Susana y los viejos de José Ribera es uno de los cuadros tenebristas de más reciente atribución al pintor de Xátiva
José Ribera. 1615. öleo sobre lienzo. Colección particular. 139 x 179 cm. Fotografía: Wikimmedia Commons

Susana y los viejos es una de las últimas obras atribuidas al pintor valenciano del siglo XVII, José Ribera, más conocido como el Spagnoletto.

La obras pertenece a una colección particular y estuvo atribuida hasta hace pocos años al pintor italiano Pietro Paolini.

El tema de la obra hace referencia a un episodio del antiguo testamento (Daniel, XIII, 4) en el que se pretende representar la virtud y que fue muy popular en los silgos XVI y XVII.

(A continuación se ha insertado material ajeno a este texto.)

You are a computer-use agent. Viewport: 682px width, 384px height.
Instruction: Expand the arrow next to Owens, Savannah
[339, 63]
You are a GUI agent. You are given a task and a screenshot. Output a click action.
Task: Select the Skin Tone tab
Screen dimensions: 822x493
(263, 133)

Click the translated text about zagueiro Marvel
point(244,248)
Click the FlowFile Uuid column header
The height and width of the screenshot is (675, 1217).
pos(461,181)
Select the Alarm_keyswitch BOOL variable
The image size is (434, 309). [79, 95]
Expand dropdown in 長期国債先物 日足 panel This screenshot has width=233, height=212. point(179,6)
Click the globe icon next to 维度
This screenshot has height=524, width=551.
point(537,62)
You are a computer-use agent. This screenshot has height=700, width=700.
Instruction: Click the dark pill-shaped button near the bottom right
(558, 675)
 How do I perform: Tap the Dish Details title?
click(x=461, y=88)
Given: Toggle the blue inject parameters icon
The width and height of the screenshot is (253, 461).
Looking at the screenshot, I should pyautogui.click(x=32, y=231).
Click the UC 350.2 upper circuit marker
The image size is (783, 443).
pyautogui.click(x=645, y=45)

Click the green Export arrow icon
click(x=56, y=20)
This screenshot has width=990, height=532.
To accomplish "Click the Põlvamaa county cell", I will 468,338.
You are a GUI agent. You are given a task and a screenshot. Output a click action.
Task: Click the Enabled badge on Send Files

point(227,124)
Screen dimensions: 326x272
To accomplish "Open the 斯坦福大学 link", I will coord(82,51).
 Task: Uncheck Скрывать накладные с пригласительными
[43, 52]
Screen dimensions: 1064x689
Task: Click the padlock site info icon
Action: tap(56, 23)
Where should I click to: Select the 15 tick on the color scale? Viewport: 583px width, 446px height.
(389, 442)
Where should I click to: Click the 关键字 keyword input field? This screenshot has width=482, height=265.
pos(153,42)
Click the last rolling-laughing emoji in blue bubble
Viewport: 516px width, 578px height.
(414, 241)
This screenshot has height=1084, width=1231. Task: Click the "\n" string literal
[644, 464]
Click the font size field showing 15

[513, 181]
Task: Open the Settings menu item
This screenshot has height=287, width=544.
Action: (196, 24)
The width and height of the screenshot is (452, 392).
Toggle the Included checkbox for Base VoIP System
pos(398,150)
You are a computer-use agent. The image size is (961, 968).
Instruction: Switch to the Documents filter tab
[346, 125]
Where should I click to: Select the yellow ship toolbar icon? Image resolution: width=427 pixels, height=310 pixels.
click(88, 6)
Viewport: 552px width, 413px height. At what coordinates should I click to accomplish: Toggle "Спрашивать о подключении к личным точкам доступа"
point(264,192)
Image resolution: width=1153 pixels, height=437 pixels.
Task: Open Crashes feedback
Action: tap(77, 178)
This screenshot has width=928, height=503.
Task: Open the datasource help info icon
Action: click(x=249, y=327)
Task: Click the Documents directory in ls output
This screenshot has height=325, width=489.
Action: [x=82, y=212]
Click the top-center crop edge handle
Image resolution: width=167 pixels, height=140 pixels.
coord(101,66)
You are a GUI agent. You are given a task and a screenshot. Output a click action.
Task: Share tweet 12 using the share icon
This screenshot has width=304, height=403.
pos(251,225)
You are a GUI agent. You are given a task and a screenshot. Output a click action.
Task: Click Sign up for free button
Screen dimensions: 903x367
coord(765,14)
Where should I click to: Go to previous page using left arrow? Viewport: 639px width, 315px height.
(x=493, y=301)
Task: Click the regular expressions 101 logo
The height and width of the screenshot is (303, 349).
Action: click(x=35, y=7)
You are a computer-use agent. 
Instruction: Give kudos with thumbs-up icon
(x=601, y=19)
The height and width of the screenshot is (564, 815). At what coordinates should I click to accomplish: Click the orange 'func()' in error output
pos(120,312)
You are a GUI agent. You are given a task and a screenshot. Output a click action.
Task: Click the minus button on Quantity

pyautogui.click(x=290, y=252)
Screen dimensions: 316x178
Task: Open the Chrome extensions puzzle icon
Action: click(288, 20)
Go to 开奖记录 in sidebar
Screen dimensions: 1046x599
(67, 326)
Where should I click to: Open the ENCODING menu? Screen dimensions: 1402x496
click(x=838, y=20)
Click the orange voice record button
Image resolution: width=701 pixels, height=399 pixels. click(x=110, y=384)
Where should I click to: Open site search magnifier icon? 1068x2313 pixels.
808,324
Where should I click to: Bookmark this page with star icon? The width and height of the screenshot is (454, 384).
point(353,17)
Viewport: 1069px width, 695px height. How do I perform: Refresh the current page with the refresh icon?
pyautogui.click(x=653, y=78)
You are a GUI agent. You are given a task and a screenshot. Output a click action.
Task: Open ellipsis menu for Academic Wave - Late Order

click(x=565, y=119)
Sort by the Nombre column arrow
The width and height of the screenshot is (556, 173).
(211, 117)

La historia se remonta a la antigua Babilonia, donde la esposa de un judío es sorprendida por dos viejos mientras tomaba un baño completamente desnuda. Los viejos eran nada más y nada menos que dos jueces que al ser rechazadas sus popuestas deshonestas por la joven deciden acusarla de adulterio y la condenan a muerte.

En esta historia la intervención del profeta Daniel es crucial para el desenlace de la historia, ya que es capaz de demostrar la falsedad de las acusaciones lazadas por los jueces, que serán finalmente condenados a muerte.

Ribera representa el instante en el que Susana, en reacción al acoso de los viejos, pide auxilio en voz alta intentando liberarse de los viejos lascivos.

Susana es representada desnuda cubriéndose con un suntuoso paño que ciñe a sus caderas, mientras con su mano y su pelo intenta cubrir el resto de su desnudez.

Es la figura que recibe toda la iluminación lateral del cuadro, que permite moldear su cuerpo y que el pintor representó extremadamente blanco, casi marmóreo, dada su condición y clase social.

Los viejos emergen del fondo y los sitúa en la parte superior, utilizando para ellos una técnica muy tenebrista, en la que el claroscuro le permite con muy poquitos tonos de luz, componer sus fisionomías, vulgares y siniestras, mas propias de un mendigo o alguien de muy poca condición social que de un juez.

Ambos personajes extienden sus manos como prolongación de sus miradas lascivas como intentando tocar y poseer a Susana, a la que provocan una mirada de terror y angustia presente en el tono general de la escena.

A la derecha de Susana una fuente representa en un bajorelieve juicio de susana. Sobre la fuente un torso masculino desnudo y de espaldas y que se identifica con un sátiro en alusión al pecado de la lujuria.

Este tipo de elementos escultóricos o arquitectónicos de carácter decorativo son muy extraños en la obra de Ribera y por eso para algunos autores serían añadidos posteriores de la obra que se hicieron para hacer más comprensible la historia.